L’annonce sent aussi la gestion de crise. Elle aurait pu être faite quand la crise a éclaté. Ce n’est pourtant que plusieurs semaines plus tard qu’elle a eu lieu, comme si un haut fonctionnaire venait d’en avoir l’idée.

Le gouvernement n’a pas le choix. Ce gâchis a été causé par sa faute. Il ne peut pas se contenter d’en pelleter les conséquences financières dans la cour des municipalités. Il doit les dédommager.

Il pourrait le faire en augmentant leur subvention annuelle de fonctionnement. Il pourrait aussi calculer à l’aide de prévisions combien chaque municipalité perdra de dollars en raison du gel et les compenser.

Surtout, il peut accomplir quelque chose de fort simple et qui aurait pu être fait dès le début de la crise: s’asseoir avec les représentants du monde municipal et écouter leurs doléances.
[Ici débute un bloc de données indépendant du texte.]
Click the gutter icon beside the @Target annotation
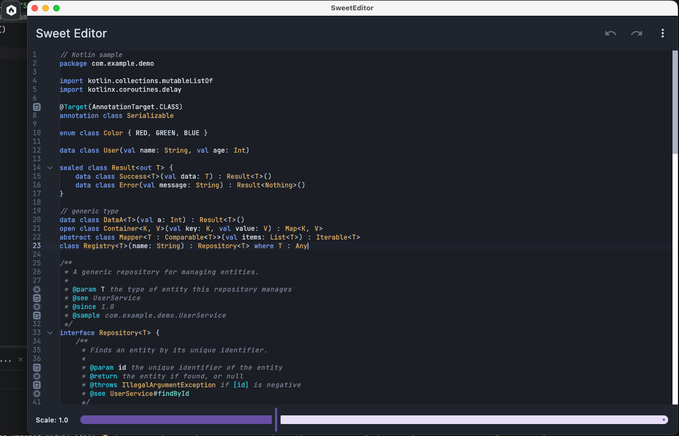The height and width of the screenshot is (436, 679). pyautogui.click(x=36, y=107)
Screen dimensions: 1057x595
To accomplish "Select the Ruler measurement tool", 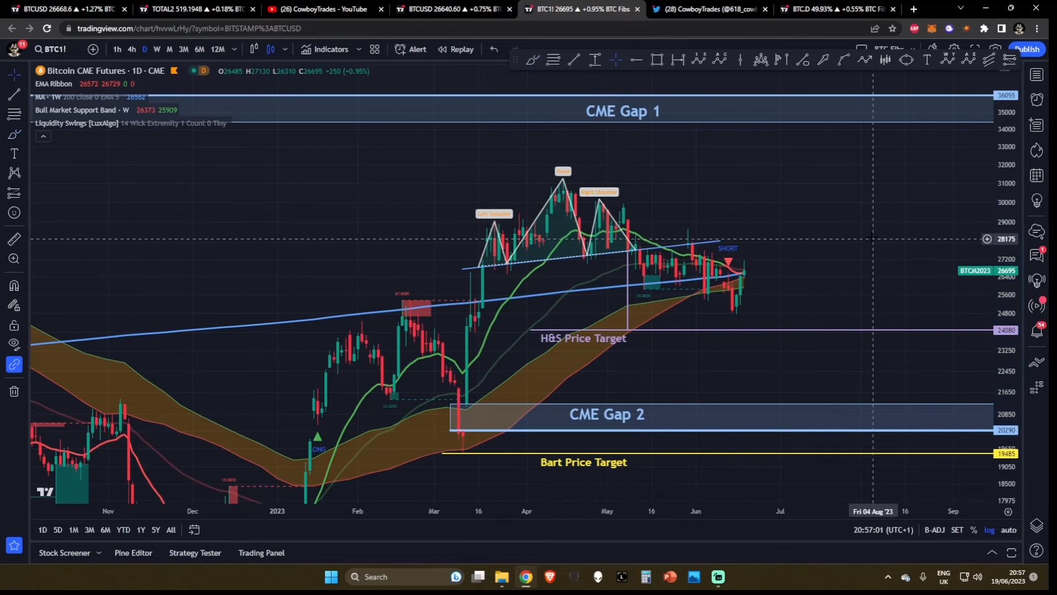I will pyautogui.click(x=14, y=239).
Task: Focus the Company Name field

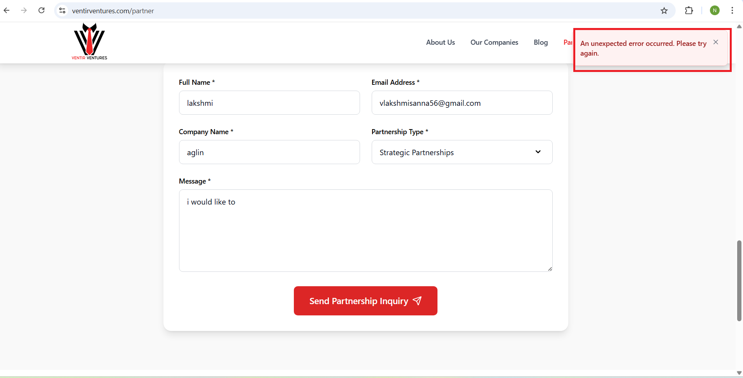Action: tap(269, 152)

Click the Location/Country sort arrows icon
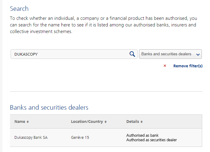pyautogui.click(x=106, y=122)
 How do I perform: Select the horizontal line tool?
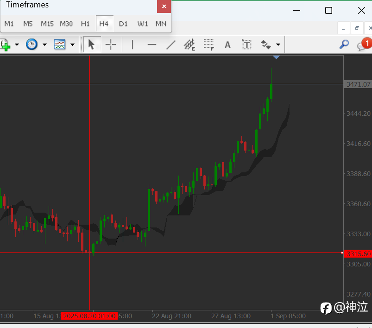click(x=152, y=44)
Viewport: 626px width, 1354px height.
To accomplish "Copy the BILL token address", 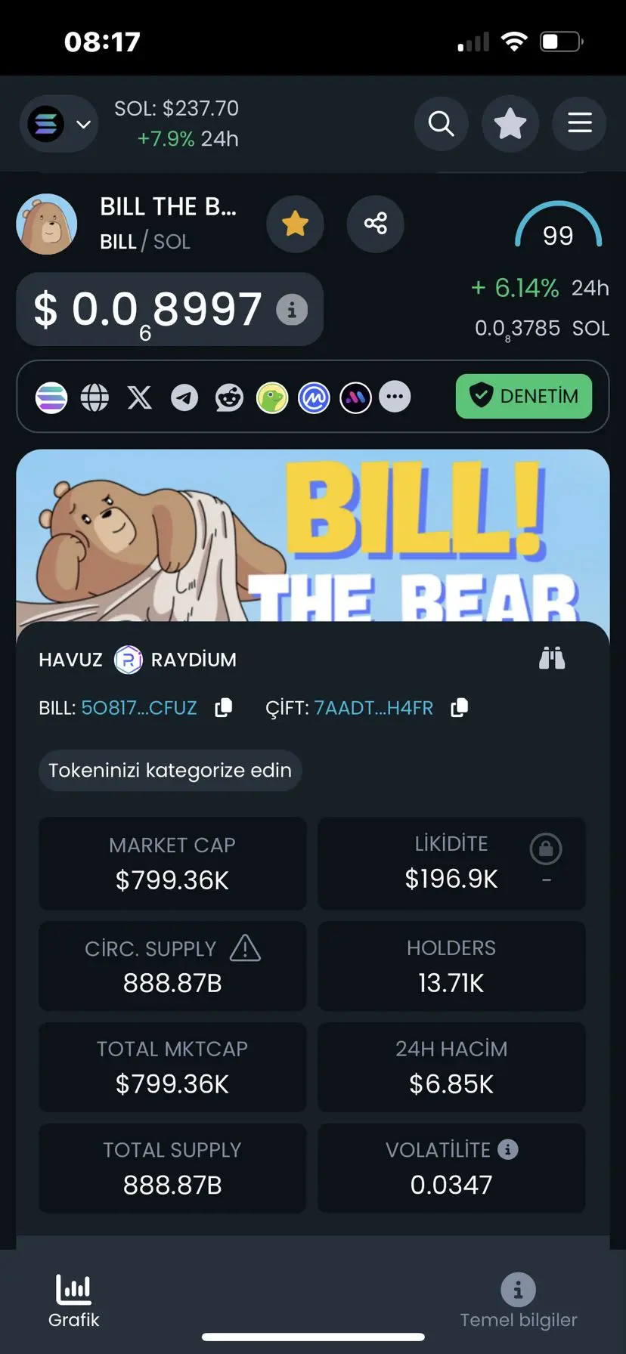I will pyautogui.click(x=223, y=708).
L’Association francophone des municipalités du N.-B. réclame depuis longtemps que ses membres soient traités comme des partenaires à part entière par le gouvernement. En vain. Dans la capitale, on considère les villes, les villages et les districts de services locaux comme de simples créations du gouvernement.

Elles sont particulièrement touchées par la crise des impôts fonciers truqués et sont en train d’en devenir les principales victimes collatérales. La moindre des choses serait de les inclure dans la solution.

Il est temps que cesse l’improvisation.